- **Exercise requirements**
1. Using the Lévi-Strauss centennial text, decide whether each statement agrees with it: (a) Lévi-Strauss was born in Brussels; (b) the Lévi-Strauss Pléiade edition sold fewer than 20,000 copies in six months; (c) Julien Gracq died last year. For each, answer yes or no and quote the deciding words.
2. Copy the Lévi-Strauss centennial text word for word from "In France, the" to "in six months.".

100 Candles for Claude Levi-Strauss

Happy Birthday (a few days early) to Claude Lévi-Strauss, born one hundred years ago this Friday, November 28, in Brussels.

In France, the centennial celebration has been the occasion for a year-long fête, with essays and articles devoted to his life, work, and intellectual legacy. The highpoint took place in May, when Gallimard made Lévi-Strauss the newest addition to the 198 authors whose collected works appear in its Bibliothèque de la Pléiade series — the publishing equivalent, begun in 1931, of election to the Academie Française. The Bible-paper volumes of the Pléiade, in their concise and perfect Gallic elegance, are a perfect lure to book fetishists, and the Lévi-Strauss edition is no exception. At a budget-busting price of 71 Euros, it has nonetheless sold more than 20,000 copies in six months.

It’s rare for a living figure to appear in the Pléiade — in fact, with Julien Gracq’s death last year, Lévi-Strauss is the sole writer collected in the venerable series who is still breathing. But it is almost unheard of for a writer to collaborate in the manner that the anthropologist did (one of the benefits of hitting the century mark is that reflective opportunities appear that are rarely enjoyed by the merely mortal great thinkers). Where most writers’ Pléiade editions would depend on the posthumous decisions of editors — a monumental series of judgments as to what exactly of the writer’s work should be reprinted in a volume that plays no small role in the record left to posterity — Lévi-Strauss was able to take an active position in how his own mark would appear.

- **Entries shown**
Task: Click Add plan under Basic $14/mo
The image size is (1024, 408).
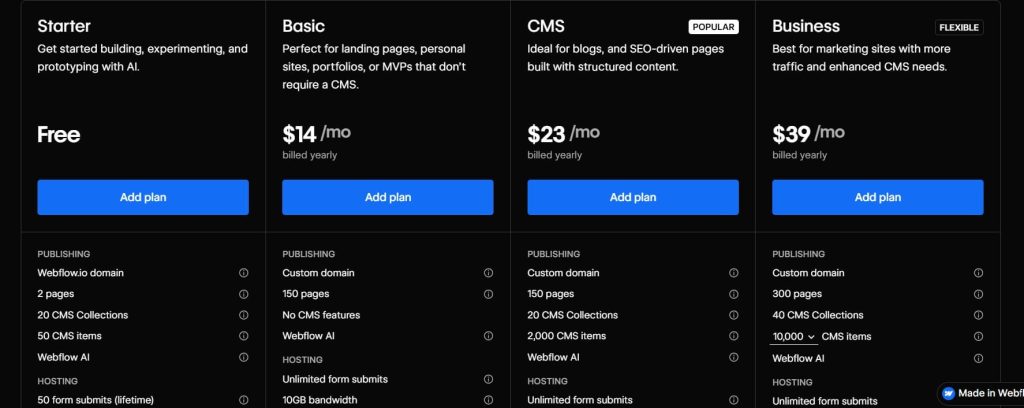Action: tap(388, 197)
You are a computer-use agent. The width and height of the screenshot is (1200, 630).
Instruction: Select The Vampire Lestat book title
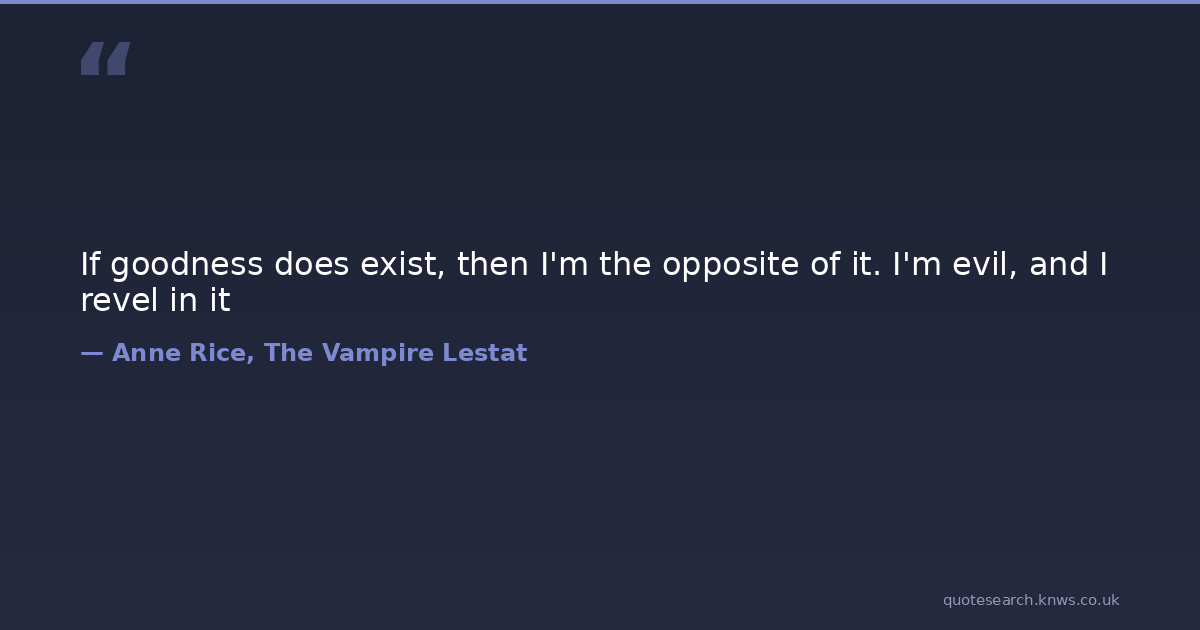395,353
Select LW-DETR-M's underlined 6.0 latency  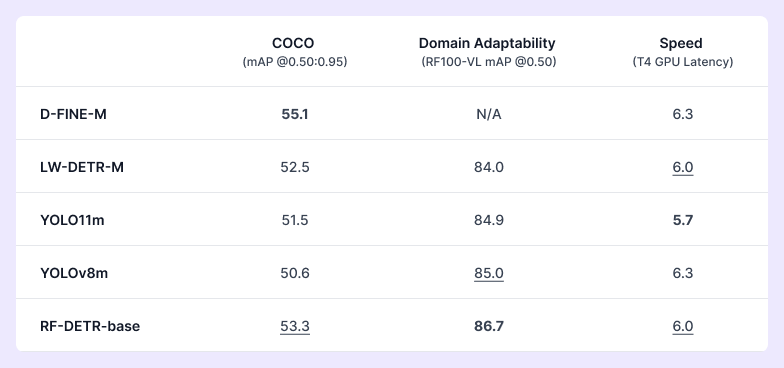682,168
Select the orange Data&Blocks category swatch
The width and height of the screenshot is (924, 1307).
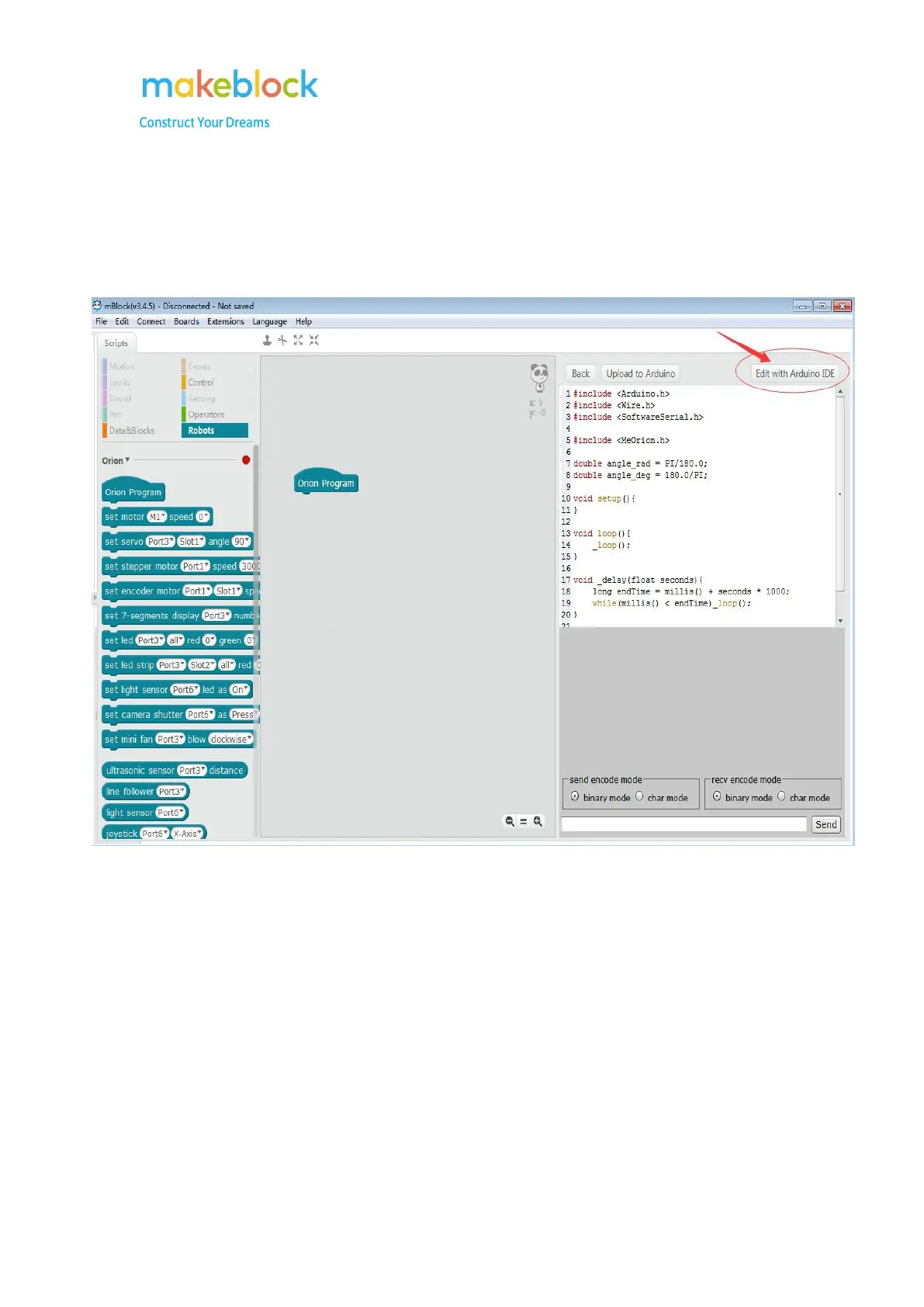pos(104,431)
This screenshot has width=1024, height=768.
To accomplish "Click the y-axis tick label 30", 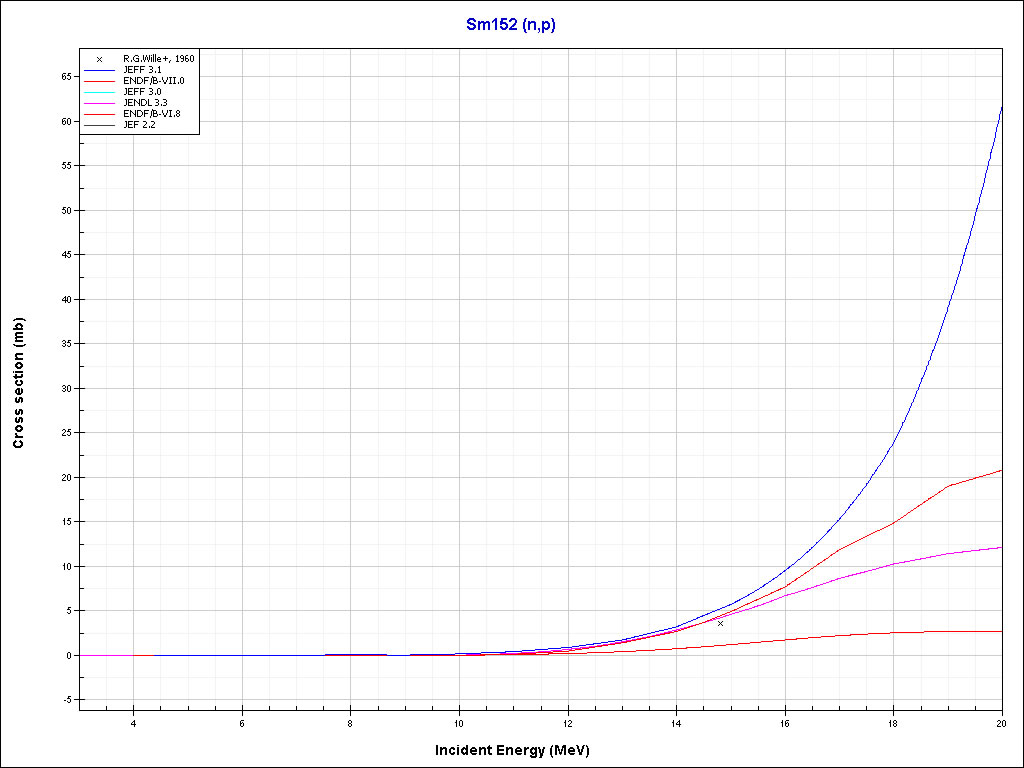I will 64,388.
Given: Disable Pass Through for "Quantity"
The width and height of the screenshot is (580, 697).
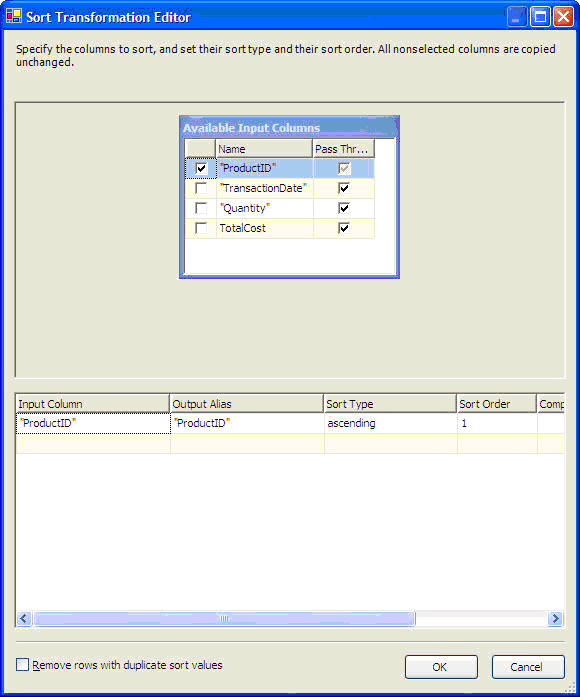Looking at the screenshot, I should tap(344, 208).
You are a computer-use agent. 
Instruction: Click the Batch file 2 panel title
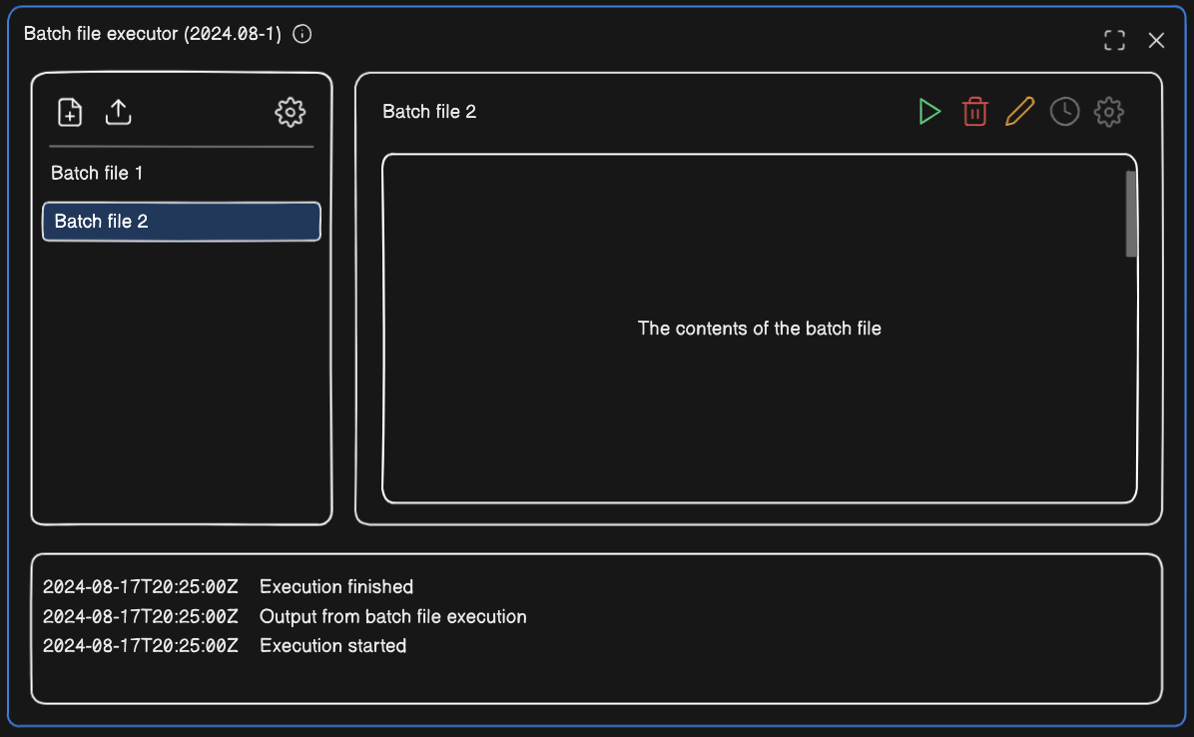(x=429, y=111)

- **Responses to the tasks**
1.
(a) Yes: "born one hundred years ago this Friday, November 28, in Brussels."
(b) No: "it has nonetheless sold more than 20,000 copies in six months."
(c) Yes: "with Julien Gracq’s death last year"

2.
In France, the centennial celebration has been the occasion for a year-long fête, with essays and articles devoted to his life, work, and intellectual legacy. The highpoint took place in May, when Gallimard made Lévi-Strauss the newest addition to the 198 authors whose collected works appear in its Bibliothèque de la Pléiade series — the publishing equivalent, begun in 1931, of election to the Academie Française. The Bible-paper volumes of the Pléiade, in their concise and perfect Gallic elegance, are a perfect lure to book fetishists, and the Lévi-Strauss edition is no exception. At a budget-busting price of 71 Euros, it has nonetheless sold more than 20,000 copies in six months.